Given data -
_ _ _

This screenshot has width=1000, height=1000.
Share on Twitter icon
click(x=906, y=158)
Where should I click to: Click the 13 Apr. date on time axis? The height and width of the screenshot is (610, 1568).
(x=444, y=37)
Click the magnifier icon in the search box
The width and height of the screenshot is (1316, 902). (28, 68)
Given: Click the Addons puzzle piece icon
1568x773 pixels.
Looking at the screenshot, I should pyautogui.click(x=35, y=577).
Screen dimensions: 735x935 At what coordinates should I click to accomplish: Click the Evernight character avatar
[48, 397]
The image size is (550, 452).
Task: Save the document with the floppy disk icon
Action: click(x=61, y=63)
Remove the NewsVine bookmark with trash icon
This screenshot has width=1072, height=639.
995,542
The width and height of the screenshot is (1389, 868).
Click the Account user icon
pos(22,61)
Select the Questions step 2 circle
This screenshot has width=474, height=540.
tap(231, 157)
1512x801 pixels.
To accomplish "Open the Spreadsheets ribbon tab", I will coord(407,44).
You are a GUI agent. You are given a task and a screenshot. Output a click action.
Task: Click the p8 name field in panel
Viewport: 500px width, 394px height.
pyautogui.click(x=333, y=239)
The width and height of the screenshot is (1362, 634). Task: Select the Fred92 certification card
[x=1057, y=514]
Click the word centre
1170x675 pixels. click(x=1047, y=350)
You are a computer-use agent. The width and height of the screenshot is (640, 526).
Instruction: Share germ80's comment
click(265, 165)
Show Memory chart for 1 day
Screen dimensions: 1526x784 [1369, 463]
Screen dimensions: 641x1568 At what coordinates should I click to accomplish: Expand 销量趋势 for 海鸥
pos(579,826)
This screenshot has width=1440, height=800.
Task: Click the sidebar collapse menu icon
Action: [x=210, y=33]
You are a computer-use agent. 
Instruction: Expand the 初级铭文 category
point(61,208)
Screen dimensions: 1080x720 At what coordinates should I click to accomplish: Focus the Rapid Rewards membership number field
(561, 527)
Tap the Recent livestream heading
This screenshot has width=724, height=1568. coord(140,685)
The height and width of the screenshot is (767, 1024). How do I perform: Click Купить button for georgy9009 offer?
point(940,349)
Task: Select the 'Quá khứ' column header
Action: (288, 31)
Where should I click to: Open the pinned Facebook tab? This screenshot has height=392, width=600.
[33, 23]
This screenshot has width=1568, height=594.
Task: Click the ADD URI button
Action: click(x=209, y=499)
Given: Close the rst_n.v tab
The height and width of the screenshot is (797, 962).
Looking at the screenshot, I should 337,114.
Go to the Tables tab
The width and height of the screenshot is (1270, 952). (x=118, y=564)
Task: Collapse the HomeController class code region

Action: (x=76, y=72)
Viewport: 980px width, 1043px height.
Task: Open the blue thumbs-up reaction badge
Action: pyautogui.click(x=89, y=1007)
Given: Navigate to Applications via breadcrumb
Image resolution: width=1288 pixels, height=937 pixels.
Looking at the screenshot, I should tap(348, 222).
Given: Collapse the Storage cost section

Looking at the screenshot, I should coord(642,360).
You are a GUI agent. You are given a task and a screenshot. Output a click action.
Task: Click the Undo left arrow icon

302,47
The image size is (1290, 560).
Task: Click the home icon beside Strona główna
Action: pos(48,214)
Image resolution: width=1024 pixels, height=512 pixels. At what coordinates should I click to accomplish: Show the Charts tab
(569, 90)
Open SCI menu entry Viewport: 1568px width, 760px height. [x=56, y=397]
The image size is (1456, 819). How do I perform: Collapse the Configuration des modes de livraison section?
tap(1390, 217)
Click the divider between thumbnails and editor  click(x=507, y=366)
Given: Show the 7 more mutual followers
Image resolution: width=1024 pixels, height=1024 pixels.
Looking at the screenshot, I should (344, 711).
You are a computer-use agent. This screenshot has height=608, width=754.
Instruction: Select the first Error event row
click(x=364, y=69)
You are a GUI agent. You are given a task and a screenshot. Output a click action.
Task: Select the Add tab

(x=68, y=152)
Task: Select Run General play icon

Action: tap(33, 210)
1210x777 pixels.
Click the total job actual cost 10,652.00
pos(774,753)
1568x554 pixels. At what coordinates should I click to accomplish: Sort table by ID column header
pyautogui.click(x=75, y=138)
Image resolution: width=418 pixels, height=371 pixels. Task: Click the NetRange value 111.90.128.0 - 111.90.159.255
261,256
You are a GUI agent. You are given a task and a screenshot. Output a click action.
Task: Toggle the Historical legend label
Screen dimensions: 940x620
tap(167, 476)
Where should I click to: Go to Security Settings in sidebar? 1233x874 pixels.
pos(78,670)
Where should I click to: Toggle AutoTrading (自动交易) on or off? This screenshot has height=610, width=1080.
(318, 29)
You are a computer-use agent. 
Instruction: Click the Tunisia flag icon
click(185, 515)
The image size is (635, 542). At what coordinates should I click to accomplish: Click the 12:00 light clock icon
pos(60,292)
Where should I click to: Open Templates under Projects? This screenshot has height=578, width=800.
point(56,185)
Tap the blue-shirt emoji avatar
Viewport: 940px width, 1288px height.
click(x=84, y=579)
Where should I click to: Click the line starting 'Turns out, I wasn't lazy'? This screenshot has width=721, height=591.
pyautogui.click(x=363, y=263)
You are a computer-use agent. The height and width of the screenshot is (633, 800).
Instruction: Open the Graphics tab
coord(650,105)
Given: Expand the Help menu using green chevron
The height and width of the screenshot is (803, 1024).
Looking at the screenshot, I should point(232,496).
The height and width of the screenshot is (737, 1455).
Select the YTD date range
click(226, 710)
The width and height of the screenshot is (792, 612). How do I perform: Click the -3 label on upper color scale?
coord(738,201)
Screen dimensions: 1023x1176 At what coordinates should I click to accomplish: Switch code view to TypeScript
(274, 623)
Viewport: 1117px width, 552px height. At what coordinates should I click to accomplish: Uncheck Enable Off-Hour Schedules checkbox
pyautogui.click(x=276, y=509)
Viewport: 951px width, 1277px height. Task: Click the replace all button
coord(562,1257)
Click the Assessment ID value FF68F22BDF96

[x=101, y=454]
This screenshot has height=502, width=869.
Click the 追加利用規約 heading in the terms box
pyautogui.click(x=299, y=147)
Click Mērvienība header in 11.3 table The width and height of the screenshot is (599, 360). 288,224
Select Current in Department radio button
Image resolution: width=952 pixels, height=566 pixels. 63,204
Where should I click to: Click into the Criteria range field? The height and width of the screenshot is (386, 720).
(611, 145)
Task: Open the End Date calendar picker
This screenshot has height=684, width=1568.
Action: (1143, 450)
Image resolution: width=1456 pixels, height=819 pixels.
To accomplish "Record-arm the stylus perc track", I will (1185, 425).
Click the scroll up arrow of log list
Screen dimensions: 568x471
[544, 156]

_ _ _

Exercise task - Reproduce all of the material above word for word, line by line, with nothing added or left out.

Expected output -
This screenshot has width=1000, height=1000.
Share on Twitter icon
click(x=906, y=158)
Where should I click to: Click the 13 Apr. date on time axis? The height and width of the screenshot is (610, 1568).
(x=444, y=37)
Click the magnifier icon in the search box
The width and height of the screenshot is (1316, 902). (28, 68)
Given: Click the Addons puzzle piece icon
1568x773 pixels.
Looking at the screenshot, I should pyautogui.click(x=35, y=577).
Screen dimensions: 735x935 At what coordinates should I click to accomplish: Click the Evernight character avatar
[48, 397]
The image size is (550, 452).
Task: Save the document with the floppy disk icon
Action: click(x=61, y=63)
Remove the NewsVine bookmark with trash icon
This screenshot has width=1072, height=639.
995,542
The width and height of the screenshot is (1389, 868).
Click the Account user icon
pos(22,61)
Select the Questions step 2 circle
This screenshot has width=474, height=540.
tap(231, 157)
1512x801 pixels.
To accomplish "Open the Spreadsheets ribbon tab", I will coord(407,44).
You are a GUI agent. You are given a task and a screenshot. Output a click action.
Task: Click the p8 name field in panel
Viewport: 500px width, 394px height.
pyautogui.click(x=333, y=239)
The width and height of the screenshot is (1362, 634). Task: Select the Fred92 certification card
[x=1057, y=514]
Click the word centre
1170x675 pixels. click(x=1047, y=350)
You are a computer-use agent. The width and height of the screenshot is (640, 526).
Instruction: Share germ80's comment
click(265, 165)
Show Memory chart for 1 day
Screen dimensions: 1526x784 [1369, 463]
Screen dimensions: 641x1568 At what coordinates should I click to accomplish: Expand 销量趋势 for 海鸥
pos(579,826)
This screenshot has width=1440, height=800.
Task: Click the sidebar collapse menu icon
Action: [x=210, y=33]
You are a computer-use agent. 
Instruction: Expand the 初级铭文 category
point(61,208)
Screen dimensions: 1080x720 At what coordinates should I click to accomplish: Focus the Rapid Rewards membership number field
(561, 527)
Tap the Recent livestream heading
This screenshot has width=724, height=1568. coord(140,685)
The height and width of the screenshot is (767, 1024). How do I perform: Click Купить button for georgy9009 offer?
point(940,349)
Task: Select the 'Quá khứ' column header
Action: (288, 31)
Where should I click to: Open the pinned Facebook tab? This screenshot has height=392, width=600.
[33, 23]
This screenshot has width=1568, height=594.
Task: Click the ADD URI button
Action: click(x=209, y=499)
Given: Close the rst_n.v tab
The height and width of the screenshot is (797, 962).
Looking at the screenshot, I should 337,114.
Go to the Tables tab
The width and height of the screenshot is (1270, 952). (x=118, y=564)
Task: Collapse the HomeController class code region

Action: (x=76, y=72)
Viewport: 980px width, 1043px height.
Task: Open the blue thumbs-up reaction badge
Action: pyautogui.click(x=89, y=1007)
Given: Navigate to Applications via breadcrumb
Image resolution: width=1288 pixels, height=937 pixels.
Looking at the screenshot, I should tap(348, 222).
Given: Collapse the Storage cost section

Looking at the screenshot, I should coord(642,360).
You are a GUI agent. You are given a task and a screenshot. Output a click action.
Task: Click the Undo left arrow icon

302,47
The image size is (1290, 560).
Task: Click the home icon beside Strona główna
Action: pos(48,214)
Image resolution: width=1024 pixels, height=512 pixels. At what coordinates should I click to accomplish: Show the Charts tab
(569, 90)
Open SCI menu entry Viewport: 1568px width, 760px height. [x=56, y=397]
The image size is (1456, 819). How do I perform: Collapse the Configuration des modes de livraison section?
tap(1390, 217)
Click the divider between thumbnails and editor  click(x=507, y=366)
Given: Show the 7 more mutual followers
Image resolution: width=1024 pixels, height=1024 pixels.
Looking at the screenshot, I should (344, 711).
You are a computer-use agent. This screenshot has height=608, width=754.
Instruction: Select the first Error event row
click(x=364, y=69)
You are a GUI agent. You are given a task and a screenshot. Output a click action.
Task: Select the Add tab

(x=68, y=152)
Task: Select Run General play icon

Action: tap(33, 210)
1210x777 pixels.
Click the total job actual cost 10,652.00
pos(774,753)
1568x554 pixels. At what coordinates should I click to accomplish: Sort table by ID column header
pyautogui.click(x=75, y=138)
Image resolution: width=418 pixels, height=371 pixels. Task: Click the NetRange value 111.90.128.0 - 111.90.159.255
261,256
You are a GUI agent. You are given a task and a screenshot. Output a click action.
Task: Toggle the Historical legend label
Screen dimensions: 940x620
tap(167, 476)
Where should I click to: Go to Security Settings in sidebar? 1233x874 pixels.
pos(78,670)
Where should I click to: Toggle AutoTrading (自动交易) on or off? This screenshot has height=610, width=1080.
(318, 29)
You are a computer-use agent. 
Instruction: Click the Tunisia flag icon
click(185, 515)
The image size is (635, 542). At what coordinates should I click to accomplish: Click the 12:00 light clock icon
pos(60,292)
Where should I click to: Open Templates under Projects? This screenshot has height=578, width=800.
point(56,185)
Tap the blue-shirt emoji avatar
Viewport: 940px width, 1288px height.
click(x=84, y=579)
Where should I click to: Click the line starting 'Turns out, I wasn't lazy'? This screenshot has width=721, height=591.
pyautogui.click(x=363, y=263)
You are a computer-use agent. The height and width of the screenshot is (633, 800).
Instruction: Open the Graphics tab
coord(650,105)
Given: Expand the Help menu using green chevron
The height and width of the screenshot is (803, 1024).
Looking at the screenshot, I should point(232,496).
The height and width of the screenshot is (737, 1455).
Select the YTD date range
click(226, 710)
The width and height of the screenshot is (792, 612). How do I perform: Click the -3 label on upper color scale?
coord(738,201)
Screen dimensions: 1023x1176 At what coordinates should I click to accomplish: Switch code view to TypeScript
(274, 623)
Viewport: 1117px width, 552px height. At what coordinates should I click to accomplish: Uncheck Enable Off-Hour Schedules checkbox
pyautogui.click(x=276, y=509)
Viewport: 951px width, 1277px height. Task: Click the replace all button
coord(562,1257)
Click the Assessment ID value FF68F22BDF96

[x=101, y=454]
This screenshot has height=502, width=869.
Click the 追加利用規約 heading in the terms box
pyautogui.click(x=299, y=147)
Click Mērvienība header in 11.3 table The width and height of the screenshot is (599, 360). 288,224
Select Current in Department radio button
Image resolution: width=952 pixels, height=566 pixels. 63,204
Where should I click to: Click into the Criteria range field? The height and width of the screenshot is (386, 720).
(611, 145)
Task: Open the End Date calendar picker
This screenshot has height=684, width=1568.
Action: (1143, 450)
Image resolution: width=1456 pixels, height=819 pixels.
To accomplish "Record-arm the stylus perc track", I will (1185, 425).
Click the scroll up arrow of log list
Screen dimensions: 568x471
[544, 156]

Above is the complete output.